【No Ball,No Life】
サッカー元日本代表FW鈴木隆行氏(39)が今年限りで現役を引退した。1995年シーズンに茨城・日立工高から鹿島へ入団。21年の現役生活で延べ11度の移籍を経験した孤高のFWだった。
「そんなにしていたんだね。数えたこともなかった。それだけ引っ越しが大変だった、ってことだよ」
7日の引退会見を終えた鈴木氏は笑った。現役時代は、いつでもどこでも前を向いていたという。過去を振り返ったことはない。自分の選択に後悔したこともないという。だからこそ、「やり残しはまったくない。走りきった気持ちが強い」と、すがすがしい表情で語った。
鈴木氏とは鹿島時代から付き合いがあるが、引退会見で忘れられない言葉を口にした。現役時代について、「21年間は苦しかった」と振り返ったのだ。2002年日韓W杯のベルギー戦でゴールを決めるなど、輝く時期があっただけに意外だった。
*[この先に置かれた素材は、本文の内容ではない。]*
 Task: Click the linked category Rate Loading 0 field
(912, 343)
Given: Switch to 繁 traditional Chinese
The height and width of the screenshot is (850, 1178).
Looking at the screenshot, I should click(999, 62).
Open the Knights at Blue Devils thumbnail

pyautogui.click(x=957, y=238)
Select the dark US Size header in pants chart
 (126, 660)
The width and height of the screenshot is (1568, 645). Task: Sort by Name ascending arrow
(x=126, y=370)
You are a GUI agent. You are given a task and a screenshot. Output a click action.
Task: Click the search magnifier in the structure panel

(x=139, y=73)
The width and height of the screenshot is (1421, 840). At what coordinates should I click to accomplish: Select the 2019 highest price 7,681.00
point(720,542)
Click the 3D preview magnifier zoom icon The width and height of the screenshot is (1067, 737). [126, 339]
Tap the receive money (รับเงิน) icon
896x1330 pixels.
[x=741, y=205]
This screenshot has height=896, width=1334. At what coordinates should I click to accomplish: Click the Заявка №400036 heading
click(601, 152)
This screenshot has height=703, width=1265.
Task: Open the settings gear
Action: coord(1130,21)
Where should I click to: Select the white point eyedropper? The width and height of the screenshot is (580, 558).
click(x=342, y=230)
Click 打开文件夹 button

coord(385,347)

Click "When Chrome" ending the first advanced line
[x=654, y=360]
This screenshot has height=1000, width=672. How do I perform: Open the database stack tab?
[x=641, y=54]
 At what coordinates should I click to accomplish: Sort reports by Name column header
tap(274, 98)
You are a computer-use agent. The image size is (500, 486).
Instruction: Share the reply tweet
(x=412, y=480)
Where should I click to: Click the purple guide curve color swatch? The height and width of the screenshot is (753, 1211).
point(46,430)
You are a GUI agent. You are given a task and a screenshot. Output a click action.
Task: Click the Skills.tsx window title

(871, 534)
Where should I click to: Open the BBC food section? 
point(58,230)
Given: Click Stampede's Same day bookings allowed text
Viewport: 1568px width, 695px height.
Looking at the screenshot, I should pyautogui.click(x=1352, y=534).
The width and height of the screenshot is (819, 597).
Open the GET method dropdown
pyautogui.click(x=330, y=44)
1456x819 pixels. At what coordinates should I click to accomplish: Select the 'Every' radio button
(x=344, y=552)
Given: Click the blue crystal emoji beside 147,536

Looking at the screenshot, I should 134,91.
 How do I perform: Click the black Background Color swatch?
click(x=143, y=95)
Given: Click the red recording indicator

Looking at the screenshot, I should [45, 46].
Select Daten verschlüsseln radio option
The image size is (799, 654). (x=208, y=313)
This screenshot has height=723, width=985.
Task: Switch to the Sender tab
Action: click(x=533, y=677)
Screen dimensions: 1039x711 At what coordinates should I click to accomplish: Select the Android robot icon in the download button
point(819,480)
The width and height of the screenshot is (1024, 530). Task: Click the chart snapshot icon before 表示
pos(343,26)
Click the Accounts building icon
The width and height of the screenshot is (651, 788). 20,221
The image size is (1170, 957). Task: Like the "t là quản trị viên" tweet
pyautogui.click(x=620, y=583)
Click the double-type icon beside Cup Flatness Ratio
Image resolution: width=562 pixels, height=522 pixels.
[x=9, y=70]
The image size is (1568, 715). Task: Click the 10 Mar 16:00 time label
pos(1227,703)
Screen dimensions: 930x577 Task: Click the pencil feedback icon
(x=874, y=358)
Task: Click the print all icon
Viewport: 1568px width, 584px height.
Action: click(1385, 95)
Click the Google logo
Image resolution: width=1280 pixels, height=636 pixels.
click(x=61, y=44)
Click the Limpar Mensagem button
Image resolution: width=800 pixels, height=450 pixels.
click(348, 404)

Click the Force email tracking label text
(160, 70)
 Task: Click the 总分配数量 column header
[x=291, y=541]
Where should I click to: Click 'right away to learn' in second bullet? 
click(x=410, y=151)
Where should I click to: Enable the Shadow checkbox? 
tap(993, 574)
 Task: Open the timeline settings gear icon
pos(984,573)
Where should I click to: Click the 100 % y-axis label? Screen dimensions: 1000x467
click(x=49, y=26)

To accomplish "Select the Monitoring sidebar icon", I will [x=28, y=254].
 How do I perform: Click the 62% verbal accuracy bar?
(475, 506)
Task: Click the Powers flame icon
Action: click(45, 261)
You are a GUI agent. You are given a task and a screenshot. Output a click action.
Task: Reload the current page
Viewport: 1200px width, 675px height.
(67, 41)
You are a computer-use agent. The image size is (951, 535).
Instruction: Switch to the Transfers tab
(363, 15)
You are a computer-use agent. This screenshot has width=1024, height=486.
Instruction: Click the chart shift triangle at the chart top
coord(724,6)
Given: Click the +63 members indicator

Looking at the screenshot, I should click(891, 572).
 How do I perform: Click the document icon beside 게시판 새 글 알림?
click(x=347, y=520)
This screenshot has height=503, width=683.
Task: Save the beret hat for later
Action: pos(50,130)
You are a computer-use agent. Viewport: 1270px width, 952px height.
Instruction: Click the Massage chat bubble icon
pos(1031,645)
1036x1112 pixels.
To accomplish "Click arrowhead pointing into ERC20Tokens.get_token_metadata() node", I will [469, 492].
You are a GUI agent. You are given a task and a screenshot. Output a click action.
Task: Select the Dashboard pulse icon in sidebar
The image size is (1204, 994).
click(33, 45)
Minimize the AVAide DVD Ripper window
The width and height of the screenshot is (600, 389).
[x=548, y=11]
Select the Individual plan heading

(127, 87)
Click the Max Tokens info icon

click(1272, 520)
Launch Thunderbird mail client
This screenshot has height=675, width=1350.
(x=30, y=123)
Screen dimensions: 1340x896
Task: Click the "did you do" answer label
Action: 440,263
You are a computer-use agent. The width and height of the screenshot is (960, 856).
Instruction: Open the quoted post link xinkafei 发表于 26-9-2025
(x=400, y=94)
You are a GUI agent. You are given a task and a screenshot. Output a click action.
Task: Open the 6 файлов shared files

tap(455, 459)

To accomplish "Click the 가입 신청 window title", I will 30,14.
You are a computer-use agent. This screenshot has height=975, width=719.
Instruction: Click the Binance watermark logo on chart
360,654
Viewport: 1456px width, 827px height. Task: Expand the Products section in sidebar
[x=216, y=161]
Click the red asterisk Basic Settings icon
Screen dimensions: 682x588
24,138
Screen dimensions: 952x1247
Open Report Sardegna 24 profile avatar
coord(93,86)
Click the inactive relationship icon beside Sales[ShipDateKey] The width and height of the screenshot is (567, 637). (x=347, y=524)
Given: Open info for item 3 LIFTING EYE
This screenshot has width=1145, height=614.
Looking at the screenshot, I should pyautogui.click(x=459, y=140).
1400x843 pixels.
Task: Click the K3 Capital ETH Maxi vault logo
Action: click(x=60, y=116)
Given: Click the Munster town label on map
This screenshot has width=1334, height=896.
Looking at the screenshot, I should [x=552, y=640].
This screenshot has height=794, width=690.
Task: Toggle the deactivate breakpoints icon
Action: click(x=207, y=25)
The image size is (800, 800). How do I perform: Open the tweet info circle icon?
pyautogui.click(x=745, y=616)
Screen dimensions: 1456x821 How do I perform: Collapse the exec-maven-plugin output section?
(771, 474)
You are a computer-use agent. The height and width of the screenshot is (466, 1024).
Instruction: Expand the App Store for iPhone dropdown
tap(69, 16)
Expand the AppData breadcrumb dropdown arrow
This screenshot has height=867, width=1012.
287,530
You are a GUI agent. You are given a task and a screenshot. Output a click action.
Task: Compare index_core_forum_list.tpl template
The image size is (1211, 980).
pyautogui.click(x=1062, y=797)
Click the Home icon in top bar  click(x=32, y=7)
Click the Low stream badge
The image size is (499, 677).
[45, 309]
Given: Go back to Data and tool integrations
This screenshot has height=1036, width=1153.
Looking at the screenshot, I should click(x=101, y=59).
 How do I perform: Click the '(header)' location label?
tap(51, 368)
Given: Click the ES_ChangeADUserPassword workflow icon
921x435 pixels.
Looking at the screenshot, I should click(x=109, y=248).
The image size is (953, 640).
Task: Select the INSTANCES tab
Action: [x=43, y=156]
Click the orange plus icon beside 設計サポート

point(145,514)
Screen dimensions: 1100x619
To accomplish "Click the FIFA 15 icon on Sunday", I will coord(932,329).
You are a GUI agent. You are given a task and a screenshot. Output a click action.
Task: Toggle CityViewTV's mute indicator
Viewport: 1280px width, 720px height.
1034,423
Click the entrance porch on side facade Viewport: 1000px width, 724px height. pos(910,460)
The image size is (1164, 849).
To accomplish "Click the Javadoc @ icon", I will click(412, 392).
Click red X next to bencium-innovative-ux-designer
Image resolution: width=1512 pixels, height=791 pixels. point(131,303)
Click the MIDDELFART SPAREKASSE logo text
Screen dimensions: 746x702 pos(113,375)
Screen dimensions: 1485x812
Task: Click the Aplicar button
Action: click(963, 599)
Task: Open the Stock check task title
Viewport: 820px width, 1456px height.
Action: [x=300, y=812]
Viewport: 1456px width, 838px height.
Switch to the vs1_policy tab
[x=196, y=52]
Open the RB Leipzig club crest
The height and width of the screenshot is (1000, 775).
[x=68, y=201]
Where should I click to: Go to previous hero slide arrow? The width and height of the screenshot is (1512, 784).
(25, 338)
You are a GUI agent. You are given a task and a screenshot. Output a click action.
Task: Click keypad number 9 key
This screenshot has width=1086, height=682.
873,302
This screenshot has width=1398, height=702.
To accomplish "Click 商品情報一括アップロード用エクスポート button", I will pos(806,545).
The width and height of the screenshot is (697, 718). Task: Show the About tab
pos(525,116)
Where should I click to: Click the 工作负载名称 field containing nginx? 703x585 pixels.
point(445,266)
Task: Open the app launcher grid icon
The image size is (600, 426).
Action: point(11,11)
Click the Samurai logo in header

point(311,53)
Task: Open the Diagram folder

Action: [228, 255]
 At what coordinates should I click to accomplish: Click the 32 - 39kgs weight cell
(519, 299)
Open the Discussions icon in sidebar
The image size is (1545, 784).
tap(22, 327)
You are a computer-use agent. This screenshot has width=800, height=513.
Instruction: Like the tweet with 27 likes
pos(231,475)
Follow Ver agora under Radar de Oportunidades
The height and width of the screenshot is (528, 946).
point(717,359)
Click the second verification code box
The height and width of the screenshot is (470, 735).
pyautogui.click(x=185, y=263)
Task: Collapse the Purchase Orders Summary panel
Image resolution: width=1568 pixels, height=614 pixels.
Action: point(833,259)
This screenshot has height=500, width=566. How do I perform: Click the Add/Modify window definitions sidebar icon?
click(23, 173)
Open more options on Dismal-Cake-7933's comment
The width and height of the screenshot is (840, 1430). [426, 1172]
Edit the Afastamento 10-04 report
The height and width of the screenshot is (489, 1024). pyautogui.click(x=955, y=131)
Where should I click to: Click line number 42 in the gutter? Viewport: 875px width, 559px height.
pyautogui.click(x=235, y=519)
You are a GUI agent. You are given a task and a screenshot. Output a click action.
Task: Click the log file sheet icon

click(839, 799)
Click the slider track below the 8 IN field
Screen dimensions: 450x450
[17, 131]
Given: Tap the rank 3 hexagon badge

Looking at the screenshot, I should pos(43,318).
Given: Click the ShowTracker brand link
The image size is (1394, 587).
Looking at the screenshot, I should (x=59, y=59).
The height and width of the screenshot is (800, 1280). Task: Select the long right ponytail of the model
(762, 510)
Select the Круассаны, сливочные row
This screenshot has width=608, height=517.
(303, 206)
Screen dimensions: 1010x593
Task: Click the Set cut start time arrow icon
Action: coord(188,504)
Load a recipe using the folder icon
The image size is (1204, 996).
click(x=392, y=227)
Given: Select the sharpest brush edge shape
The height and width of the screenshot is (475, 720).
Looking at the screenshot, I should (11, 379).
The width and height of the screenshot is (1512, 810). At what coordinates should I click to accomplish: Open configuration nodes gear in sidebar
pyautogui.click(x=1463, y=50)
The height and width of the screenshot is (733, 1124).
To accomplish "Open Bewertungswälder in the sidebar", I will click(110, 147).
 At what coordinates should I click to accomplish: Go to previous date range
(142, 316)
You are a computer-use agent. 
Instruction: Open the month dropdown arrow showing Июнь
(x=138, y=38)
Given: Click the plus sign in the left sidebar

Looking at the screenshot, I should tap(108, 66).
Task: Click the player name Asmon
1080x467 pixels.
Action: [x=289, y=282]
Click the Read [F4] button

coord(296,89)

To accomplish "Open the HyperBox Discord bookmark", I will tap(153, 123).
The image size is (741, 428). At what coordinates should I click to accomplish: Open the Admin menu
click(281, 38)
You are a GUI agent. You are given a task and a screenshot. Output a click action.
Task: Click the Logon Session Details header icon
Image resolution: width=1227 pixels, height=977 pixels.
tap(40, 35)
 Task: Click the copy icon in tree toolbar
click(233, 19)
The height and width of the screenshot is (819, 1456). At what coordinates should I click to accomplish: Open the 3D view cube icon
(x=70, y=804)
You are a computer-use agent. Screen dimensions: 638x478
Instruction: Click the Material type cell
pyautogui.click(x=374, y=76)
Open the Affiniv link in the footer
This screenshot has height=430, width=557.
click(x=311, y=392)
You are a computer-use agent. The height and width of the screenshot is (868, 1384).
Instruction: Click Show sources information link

だが、常に何かを追い求める鈴木氏にとっては活躍した喜びよりも、所属クラブで出場機会に恵まれない苦しさ、試合に出ても結果を求められる重圧など、乗り越えるべき壁と向き合っていた経験の方が濃密だった。
「プロに入る前から苦しい環境にいることを望む性格だったと思う。これでいいや、と満足することは絶対にだめだと考えていたから」
常に飢えていた。W杯ベルギー戦のゴールですら、「うれしかったのは一瞬。まだ同点だったし。むしろ、大会期間中も(重圧で)苦しくて、早く終わってほしいと思っていたくらい」。W杯での得点という偉業もかすんでいた。